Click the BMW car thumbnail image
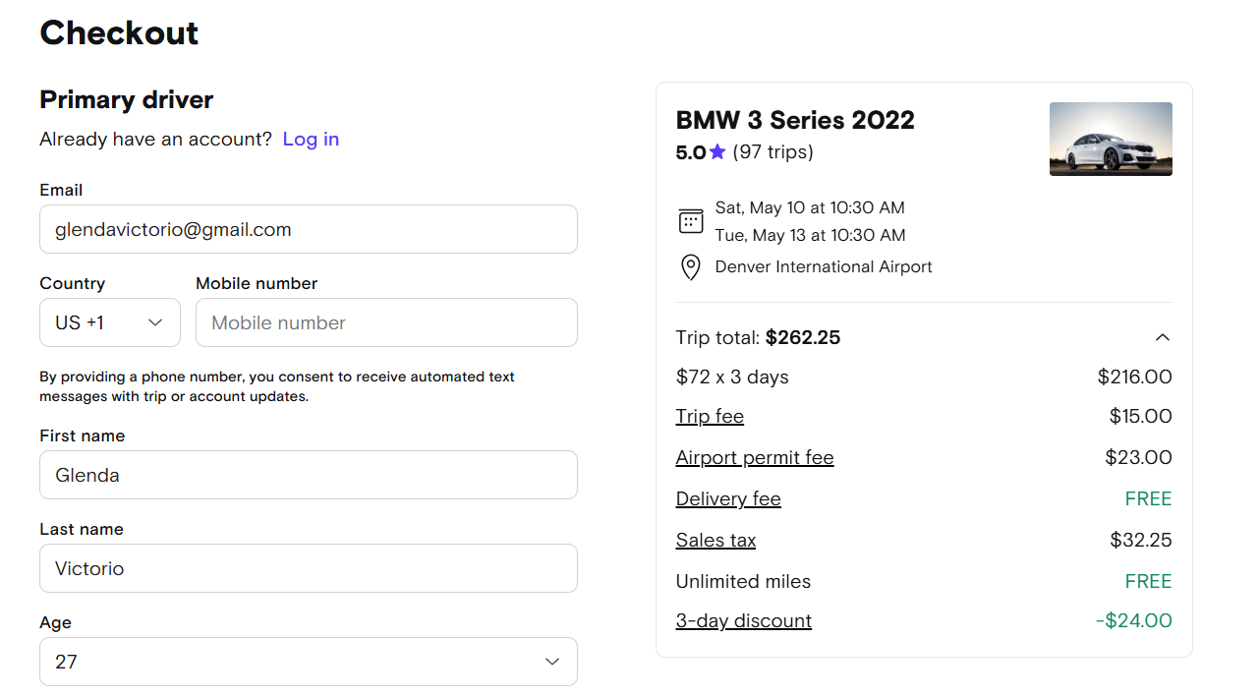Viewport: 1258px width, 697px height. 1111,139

##############################

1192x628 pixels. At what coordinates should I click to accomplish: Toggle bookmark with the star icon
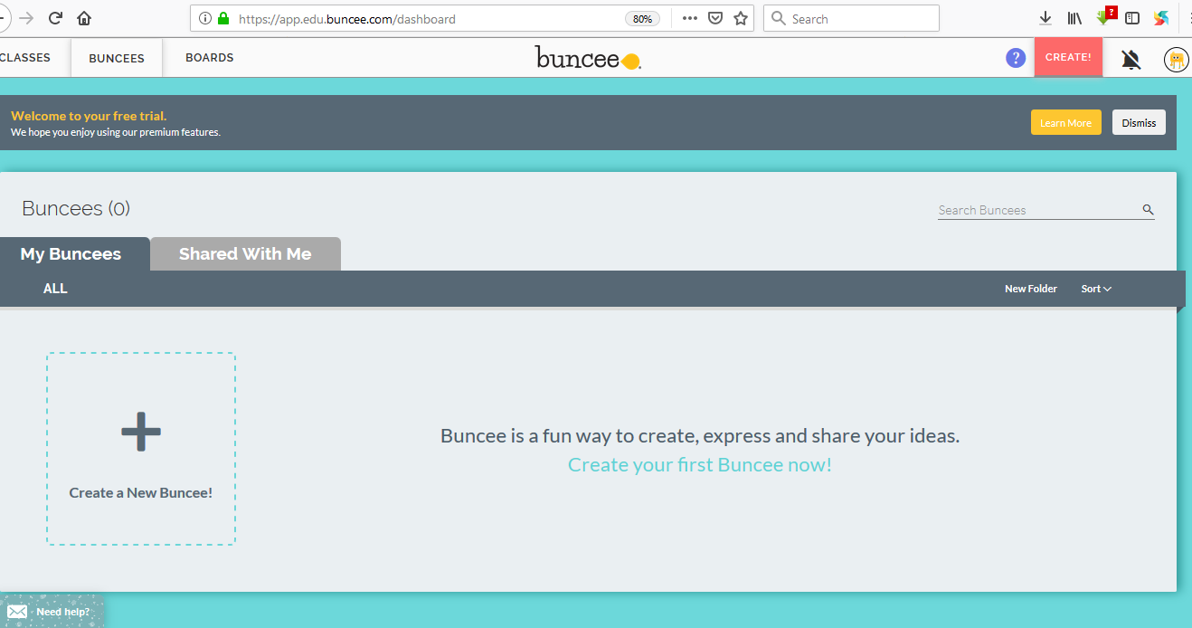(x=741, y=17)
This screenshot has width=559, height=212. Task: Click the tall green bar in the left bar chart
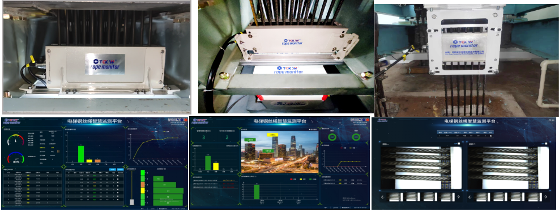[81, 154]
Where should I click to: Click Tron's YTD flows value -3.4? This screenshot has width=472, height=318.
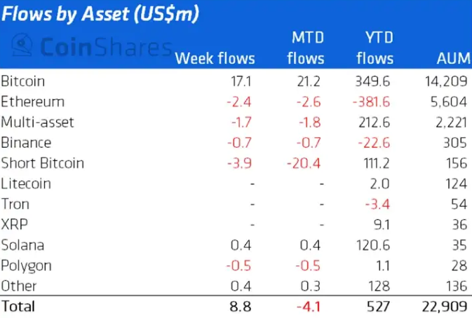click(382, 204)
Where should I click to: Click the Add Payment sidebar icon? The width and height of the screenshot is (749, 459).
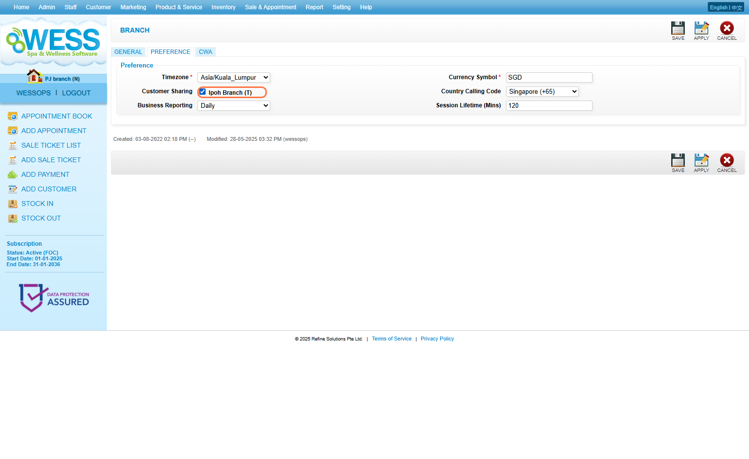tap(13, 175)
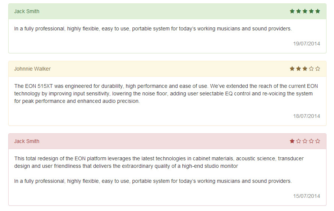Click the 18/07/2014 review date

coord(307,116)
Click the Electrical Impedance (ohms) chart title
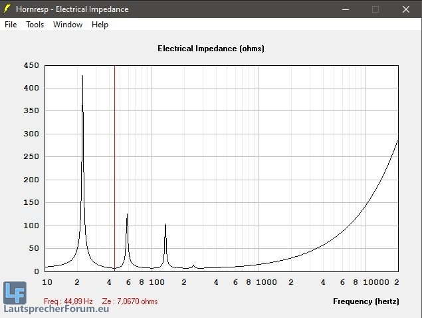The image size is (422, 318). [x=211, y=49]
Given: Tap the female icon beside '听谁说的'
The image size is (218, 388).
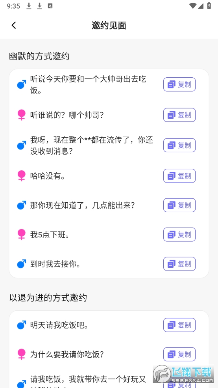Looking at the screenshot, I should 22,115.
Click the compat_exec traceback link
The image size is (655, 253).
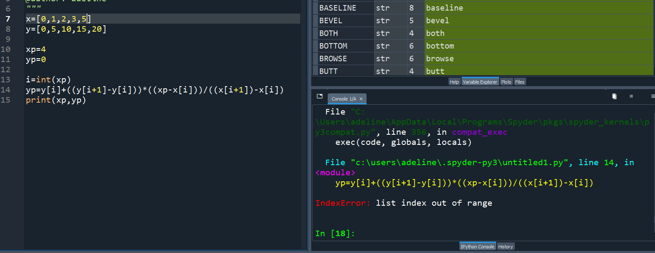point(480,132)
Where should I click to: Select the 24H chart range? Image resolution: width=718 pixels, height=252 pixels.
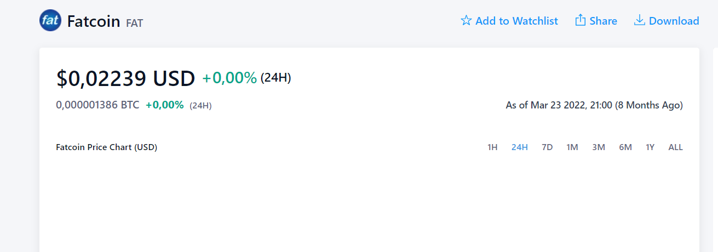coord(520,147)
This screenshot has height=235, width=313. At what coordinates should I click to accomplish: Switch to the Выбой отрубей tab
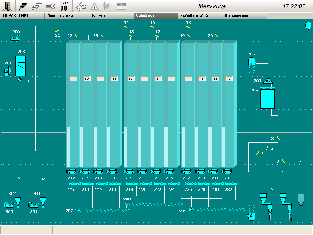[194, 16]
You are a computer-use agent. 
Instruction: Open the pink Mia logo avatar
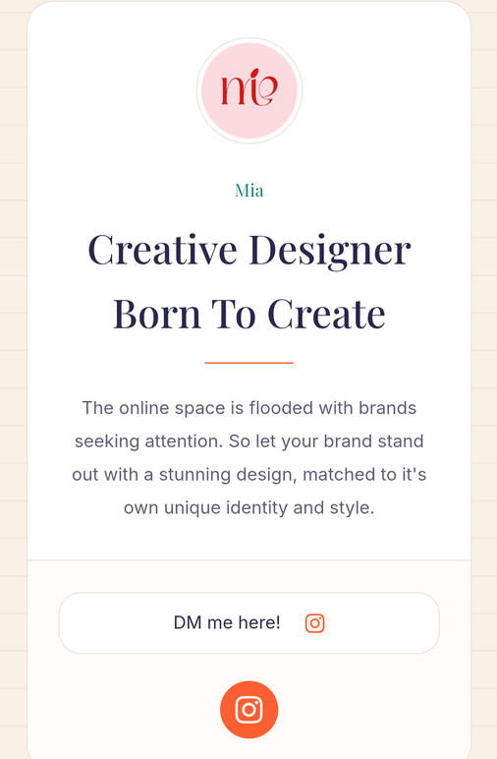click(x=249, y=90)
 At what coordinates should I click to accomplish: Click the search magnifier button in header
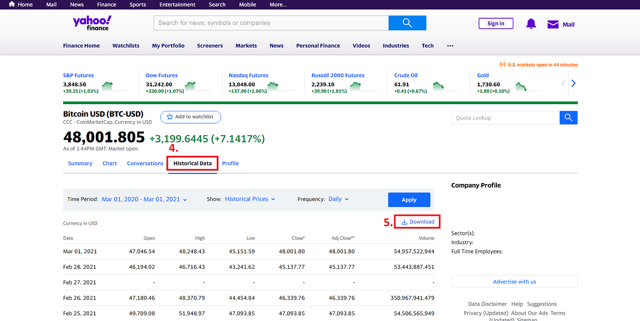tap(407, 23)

##############################

- [WHAT YOU WILL DO]: Transcribe, word for word, the stretch of lines in the data above from the one with "1192x628 pixels. At" through the one with "Given: Tap the female icon beside '听谁说的'"; omit all pictures.

- [ANSWER TO THE EXERCISE]:
1192x628 pixels. At what coordinates should I click to accomplish: Toggle bookmark with the star icon
(x=741, y=17)
This screenshot has width=559, height=212. Task: Click the tall green bar in the left bar chart
[81, 154]
Where should I click to: Click Tron's YTD flows value -3.4? This screenshot has width=472, height=318.
click(382, 204)
Where should I click to: Click the Add Payment sidebar icon? The width and height of the screenshot is (749, 459).
tap(13, 175)
Click the 18/07/2014 review date

coord(307,116)
Click the Electrical Impedance (ohms) chart title
The image size is (422, 318). [x=211, y=49]
Given: Tap the female icon beside '听谁说的'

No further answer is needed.